__Exercise requirements__
Of the lines below, write out exactly those from the line with "Canadian Brands (58, 1967)" through the line with "905-738-8889 (54, 987)", both included, and skip the rest.

===== Input for this task =====

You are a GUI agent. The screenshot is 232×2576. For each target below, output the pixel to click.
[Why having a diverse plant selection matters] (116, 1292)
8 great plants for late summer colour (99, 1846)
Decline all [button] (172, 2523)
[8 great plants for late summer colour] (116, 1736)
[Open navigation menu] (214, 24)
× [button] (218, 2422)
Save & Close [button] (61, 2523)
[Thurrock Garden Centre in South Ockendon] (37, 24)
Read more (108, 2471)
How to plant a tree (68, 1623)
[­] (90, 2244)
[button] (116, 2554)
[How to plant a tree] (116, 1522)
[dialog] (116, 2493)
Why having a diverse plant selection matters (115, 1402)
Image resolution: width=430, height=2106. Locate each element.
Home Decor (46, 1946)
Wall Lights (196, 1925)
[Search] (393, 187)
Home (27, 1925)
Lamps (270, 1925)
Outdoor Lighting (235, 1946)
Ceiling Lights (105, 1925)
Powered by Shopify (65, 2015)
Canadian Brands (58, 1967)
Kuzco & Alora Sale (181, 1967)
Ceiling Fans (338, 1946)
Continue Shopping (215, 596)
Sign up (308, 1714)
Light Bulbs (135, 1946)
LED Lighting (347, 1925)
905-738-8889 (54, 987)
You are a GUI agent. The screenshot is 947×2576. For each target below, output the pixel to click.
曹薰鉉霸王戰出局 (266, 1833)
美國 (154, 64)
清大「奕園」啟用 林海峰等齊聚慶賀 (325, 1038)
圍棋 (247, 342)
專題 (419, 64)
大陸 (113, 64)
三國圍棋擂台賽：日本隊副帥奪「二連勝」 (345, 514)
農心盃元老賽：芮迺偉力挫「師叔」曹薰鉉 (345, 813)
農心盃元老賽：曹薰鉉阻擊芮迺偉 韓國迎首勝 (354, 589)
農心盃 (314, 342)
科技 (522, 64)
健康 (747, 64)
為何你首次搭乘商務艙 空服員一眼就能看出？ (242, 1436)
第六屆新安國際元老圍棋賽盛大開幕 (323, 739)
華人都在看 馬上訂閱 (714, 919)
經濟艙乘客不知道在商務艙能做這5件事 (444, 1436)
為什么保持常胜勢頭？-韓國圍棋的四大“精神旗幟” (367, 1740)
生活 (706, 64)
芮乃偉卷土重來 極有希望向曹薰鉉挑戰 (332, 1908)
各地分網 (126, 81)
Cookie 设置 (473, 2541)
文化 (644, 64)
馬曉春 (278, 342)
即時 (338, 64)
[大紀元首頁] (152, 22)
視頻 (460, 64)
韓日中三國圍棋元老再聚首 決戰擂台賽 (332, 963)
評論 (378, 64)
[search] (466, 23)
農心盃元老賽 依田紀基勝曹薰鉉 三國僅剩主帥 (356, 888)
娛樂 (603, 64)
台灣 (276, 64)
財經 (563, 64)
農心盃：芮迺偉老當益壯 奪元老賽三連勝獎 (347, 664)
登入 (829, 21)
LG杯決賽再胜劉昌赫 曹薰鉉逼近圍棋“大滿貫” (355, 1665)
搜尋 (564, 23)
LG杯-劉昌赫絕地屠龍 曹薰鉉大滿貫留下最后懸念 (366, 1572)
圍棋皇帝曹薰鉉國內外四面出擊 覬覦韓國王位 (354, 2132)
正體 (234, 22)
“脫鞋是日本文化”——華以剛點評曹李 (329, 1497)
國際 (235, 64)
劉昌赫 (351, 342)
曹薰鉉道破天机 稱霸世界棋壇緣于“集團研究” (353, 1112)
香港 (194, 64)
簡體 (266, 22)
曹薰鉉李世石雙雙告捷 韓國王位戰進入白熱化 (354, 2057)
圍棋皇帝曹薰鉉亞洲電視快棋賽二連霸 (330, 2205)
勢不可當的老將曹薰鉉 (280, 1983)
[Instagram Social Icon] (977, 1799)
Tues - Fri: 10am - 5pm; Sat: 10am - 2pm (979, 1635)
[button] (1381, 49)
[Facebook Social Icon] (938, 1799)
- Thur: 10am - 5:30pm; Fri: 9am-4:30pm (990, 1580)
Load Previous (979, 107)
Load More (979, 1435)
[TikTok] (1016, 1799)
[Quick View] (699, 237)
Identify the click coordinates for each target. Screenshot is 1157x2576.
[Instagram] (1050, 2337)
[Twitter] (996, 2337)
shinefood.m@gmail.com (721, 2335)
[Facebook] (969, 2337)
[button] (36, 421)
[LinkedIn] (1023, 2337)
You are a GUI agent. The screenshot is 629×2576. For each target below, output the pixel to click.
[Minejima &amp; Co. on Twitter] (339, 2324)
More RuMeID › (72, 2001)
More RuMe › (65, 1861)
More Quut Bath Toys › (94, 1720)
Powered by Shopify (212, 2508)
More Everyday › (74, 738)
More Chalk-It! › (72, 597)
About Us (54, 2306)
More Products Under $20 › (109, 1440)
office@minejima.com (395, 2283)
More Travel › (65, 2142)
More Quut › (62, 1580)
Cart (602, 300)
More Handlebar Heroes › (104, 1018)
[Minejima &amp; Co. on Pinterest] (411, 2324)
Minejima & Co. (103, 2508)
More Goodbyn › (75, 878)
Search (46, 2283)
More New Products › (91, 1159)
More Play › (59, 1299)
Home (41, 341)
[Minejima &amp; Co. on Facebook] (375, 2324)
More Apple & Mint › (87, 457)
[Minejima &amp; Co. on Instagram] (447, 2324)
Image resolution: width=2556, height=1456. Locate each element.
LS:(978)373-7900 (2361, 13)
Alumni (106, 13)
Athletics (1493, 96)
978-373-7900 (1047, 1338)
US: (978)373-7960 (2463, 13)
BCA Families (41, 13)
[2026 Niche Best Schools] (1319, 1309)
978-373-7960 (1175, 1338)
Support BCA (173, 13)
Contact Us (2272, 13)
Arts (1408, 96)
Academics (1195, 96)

=====

__Exercise output__
Canadian Brands (58, 1967)
Kuzco & Alora Sale (181, 1967)
Ceiling Fans (338, 1946)
Continue Shopping (215, 596)
Sign up (308, 1714)
Light Bulbs (135, 1946)
LED Lighting (347, 1925)
905-738-8889 (54, 987)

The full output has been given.